Merkezin adında bulunan “Sürdürülebilir” kelimesini biraz açar mısınız?

Şimdi sürdürülebilir kelimesini biz şuradan projemize dâhil ettik; mermer atıklarından bahsetmiştik biliyorsunuz. Mermer işleniyor ve atıkları doğaya bırakılıyor. Bu, sürdürülemeyen bir üretim tekniğidir. Dolayısıyla bu atık yönetiminin sürdürülebilmesi için bu atıkların katma değeri olan ürünlere dönüştürülmesi lazım. İşte bu laboratuvarın bir misyonu da burada araştırmacıların yapacağı ürün geliştirmelerle bu atıkların kullanımıyla yeni ürünleri geliştirilmesi. Hedeflerimizin arasında yer alan şeylerden biri de bu. Eğer bunu sağlayabilirsek böylece atık yönetimini sürdürülebilir bir hale getirmiş olacağız ve çevrede oluşan bu hasarı, çevre kirliliği oluşumunu da şayet yoğun bir tüketim meydana getirilebilirse, bir alan yaratılabilirse bu atıkların kullanımına yönelik, o yönde de faydası olacağını düşünmekteyiz.

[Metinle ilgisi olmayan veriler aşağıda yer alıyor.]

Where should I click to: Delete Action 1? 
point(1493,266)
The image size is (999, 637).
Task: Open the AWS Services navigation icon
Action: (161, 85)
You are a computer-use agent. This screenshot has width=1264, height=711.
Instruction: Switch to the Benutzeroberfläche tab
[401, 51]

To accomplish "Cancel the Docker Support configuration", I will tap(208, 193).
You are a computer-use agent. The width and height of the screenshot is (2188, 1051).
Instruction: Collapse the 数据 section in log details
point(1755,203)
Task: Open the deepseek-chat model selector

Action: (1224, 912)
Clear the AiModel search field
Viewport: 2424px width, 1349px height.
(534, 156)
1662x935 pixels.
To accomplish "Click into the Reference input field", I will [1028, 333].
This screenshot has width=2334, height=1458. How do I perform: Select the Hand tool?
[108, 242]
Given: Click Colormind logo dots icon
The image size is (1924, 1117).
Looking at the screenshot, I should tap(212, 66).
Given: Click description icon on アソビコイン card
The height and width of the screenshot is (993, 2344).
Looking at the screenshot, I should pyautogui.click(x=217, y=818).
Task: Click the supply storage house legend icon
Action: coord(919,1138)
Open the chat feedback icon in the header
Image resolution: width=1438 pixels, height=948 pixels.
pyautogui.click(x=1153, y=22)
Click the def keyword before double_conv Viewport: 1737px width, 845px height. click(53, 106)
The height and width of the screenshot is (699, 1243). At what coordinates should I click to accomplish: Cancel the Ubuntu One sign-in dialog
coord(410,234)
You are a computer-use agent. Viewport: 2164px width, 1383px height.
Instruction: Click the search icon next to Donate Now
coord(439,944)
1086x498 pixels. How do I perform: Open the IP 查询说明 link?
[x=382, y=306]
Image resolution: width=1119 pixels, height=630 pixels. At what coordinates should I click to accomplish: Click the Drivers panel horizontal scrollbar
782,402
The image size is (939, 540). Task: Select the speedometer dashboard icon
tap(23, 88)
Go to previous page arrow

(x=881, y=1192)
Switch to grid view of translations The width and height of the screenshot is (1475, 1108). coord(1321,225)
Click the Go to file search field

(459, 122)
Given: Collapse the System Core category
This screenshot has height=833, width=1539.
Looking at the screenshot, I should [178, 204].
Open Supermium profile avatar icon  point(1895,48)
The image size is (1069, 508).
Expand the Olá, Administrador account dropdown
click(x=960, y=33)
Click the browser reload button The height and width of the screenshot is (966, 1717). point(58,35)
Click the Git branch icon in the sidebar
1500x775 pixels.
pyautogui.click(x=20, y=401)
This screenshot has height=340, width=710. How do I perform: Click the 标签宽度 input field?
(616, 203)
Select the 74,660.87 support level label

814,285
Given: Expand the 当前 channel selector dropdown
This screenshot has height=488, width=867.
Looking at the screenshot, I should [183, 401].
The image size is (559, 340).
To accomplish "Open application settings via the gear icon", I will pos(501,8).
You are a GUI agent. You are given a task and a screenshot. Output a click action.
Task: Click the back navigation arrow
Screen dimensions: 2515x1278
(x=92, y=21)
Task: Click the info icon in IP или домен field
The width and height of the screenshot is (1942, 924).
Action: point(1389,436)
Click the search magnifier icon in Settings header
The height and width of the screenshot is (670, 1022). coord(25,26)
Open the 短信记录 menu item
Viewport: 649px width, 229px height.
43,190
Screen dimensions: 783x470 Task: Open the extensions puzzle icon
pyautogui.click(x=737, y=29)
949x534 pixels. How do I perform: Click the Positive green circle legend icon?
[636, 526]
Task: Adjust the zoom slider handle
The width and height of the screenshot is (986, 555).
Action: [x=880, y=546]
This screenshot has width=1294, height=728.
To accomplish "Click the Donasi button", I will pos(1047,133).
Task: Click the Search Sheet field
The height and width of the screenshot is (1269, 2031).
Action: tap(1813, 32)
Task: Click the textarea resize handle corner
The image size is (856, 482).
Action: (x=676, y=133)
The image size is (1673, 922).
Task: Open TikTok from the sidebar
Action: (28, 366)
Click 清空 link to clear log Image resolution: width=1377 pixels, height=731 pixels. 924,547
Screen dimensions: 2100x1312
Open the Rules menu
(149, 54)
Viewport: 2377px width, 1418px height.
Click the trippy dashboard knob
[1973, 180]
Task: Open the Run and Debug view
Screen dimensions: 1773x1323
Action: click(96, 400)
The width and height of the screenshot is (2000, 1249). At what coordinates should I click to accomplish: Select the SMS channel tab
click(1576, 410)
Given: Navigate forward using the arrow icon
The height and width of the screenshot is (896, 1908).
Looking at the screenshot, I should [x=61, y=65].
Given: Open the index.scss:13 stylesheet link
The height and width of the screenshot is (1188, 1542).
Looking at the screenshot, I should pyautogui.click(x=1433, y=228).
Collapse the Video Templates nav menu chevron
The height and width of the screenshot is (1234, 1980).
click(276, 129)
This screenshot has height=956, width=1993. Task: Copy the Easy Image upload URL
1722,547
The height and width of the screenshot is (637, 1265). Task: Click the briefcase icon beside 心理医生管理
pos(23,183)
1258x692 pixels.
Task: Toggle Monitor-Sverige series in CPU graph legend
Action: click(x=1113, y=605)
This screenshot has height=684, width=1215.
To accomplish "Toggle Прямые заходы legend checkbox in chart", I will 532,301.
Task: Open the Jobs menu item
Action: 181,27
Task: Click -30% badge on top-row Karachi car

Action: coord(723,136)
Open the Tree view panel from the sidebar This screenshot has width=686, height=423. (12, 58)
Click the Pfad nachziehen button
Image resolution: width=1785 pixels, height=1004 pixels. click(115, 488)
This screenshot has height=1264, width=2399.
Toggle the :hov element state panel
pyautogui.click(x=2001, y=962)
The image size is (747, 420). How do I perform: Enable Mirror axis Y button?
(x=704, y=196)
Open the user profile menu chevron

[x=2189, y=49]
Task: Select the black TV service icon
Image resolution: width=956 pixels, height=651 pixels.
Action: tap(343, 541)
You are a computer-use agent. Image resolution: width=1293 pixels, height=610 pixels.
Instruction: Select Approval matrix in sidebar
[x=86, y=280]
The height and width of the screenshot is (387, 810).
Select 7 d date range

Merkezin Bilecik’e vereceği katkılara neler ekleyebiliriz?

Bu merkez sadece mermer sanayisinde değil, aynı zamanda seramik endüstrisine de hitap edebilecek analizler yapacak. Bu imkânımız var. Seramik fayans fabrikaları olsun, ürün geliştiren fabrikalar olsun bunların analiz taleplerine cevap verebilecek imkânlara sahibiz.

Akreditasyon sürecinin ne zaman tamamlanmasını planlıyorsunuz?

Bu süreçler, ucu açık süreçlerdir, size net bir tarih vermem doğru olmaz; ama biz bunu 1-1,5 yıl içinde yaklaşık olarak bitirmeyi planlıyoruz. Bu bitirme süreci içinde burası çalışır elbette, akreditasyon gerektirmeyen rapor ve işlemlerde ya da işletmeler kendi üretimini kontrol etmek istiyorsa bize gelir, biz burada o istediği analizleri yaparak ona bir sonuç sunarız. Şu anda deney yapabilecek noktadayız; ama bu deneylerin sonuçlarının Türkak tarafından akredite edilmesini isteyen birimlerde bu sonuçlar kullanılamaz. Fakat firmalar bunu kendileri yapmak isterlerse yapabilirler. Onun dışında tabii burada yine mermer tozlarının, mermer atıklarının ürün geliştirmesine yönelik çalışmalar bugünden itibaren başlayabilir, o altyapı şu an burada var.

Bu merkez bölgede ihtiyaç duyulan bir tesisti. Biz burayı sadece Bilecik merkezli düşünmüyoruz, Eskişehir gibi Bursa gibi Kütahya gibi çevre illere de hitap ediyoruz. Hedefimiz Türkiye çapında hizmet vermek. Ayrıca fırsat bulmuşken, bu  projenin hayata geçmesinde çok büyük katkıları bulunan değerli Rektörümüz Prof. Dr. Azmi Özcan’a ve ilimizin kıymetli Valisi Ahmet Hamdi Nayir’e teşekkürlerimizi sunuyoruz.